Let $H$ be a Hilbert space and suppose that the densely defined linear operator $L:D(L) \subseteq H \to H$ is the generator of a $C_0$ semigroup $e^{Lt}:H \to H$. Suppose further that $S \subseteq D(L)$ is a dense topological vector space such that $L$ maps $S$ continuously into itself. Is it true that if one takes $h \in S$, then $e^{Lt}h \in S$ for all $t > 0$?
A concrete version of the question would be something like: Does the heat semigroup map the Schwarz space into itself?
The heat semigroup does map the Schwartz space into itself, because the heat kernel $(2\pi t)^{-n/2} e^{-|x|^2/2t}$ is a Schwartz function, and the Schwartz space is closed under convolution.

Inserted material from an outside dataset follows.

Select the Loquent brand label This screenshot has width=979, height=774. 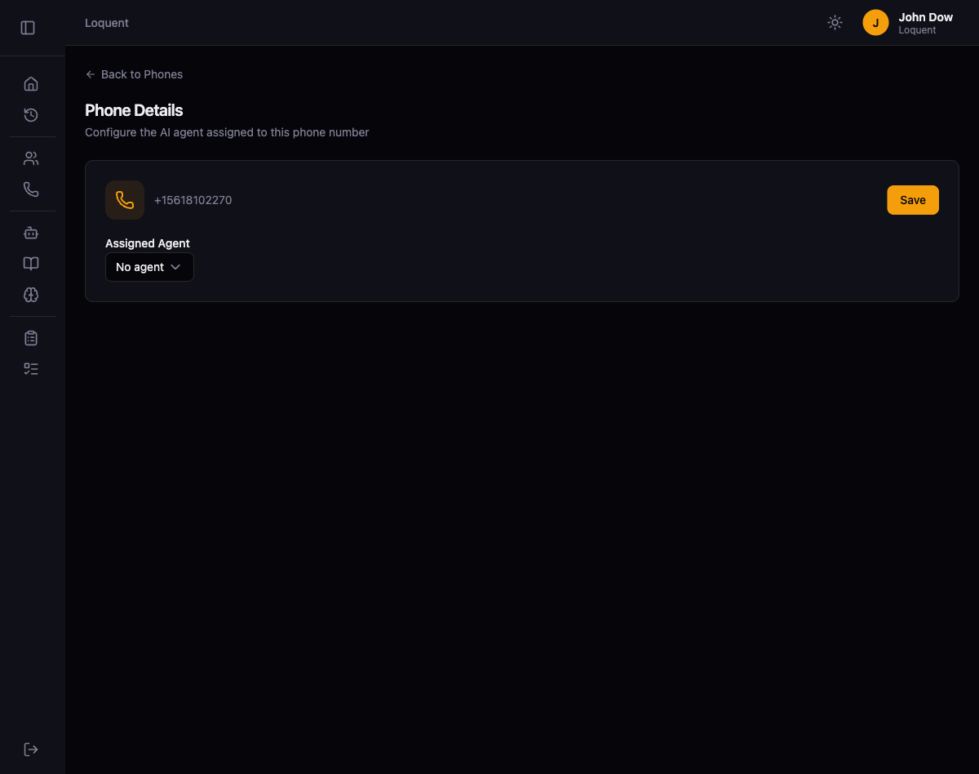[x=106, y=22]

However, your statement is false in general: take again $H=L^2(\mathbb{R}^n)$, $L$ the Laplacian with its domain $H^2(\mathbb{R}^n)$, and $S = C^\infty_c(\mathbb{R}^n)$ with its usual topology. Then $S$ is invariant under $L$, and the restriction of $L$ to $S$ is continuous (in the topology of $S$). But $S$ is clearly not invariant under $e^{tL}$, because solutions of the heat equation are not compactly supported.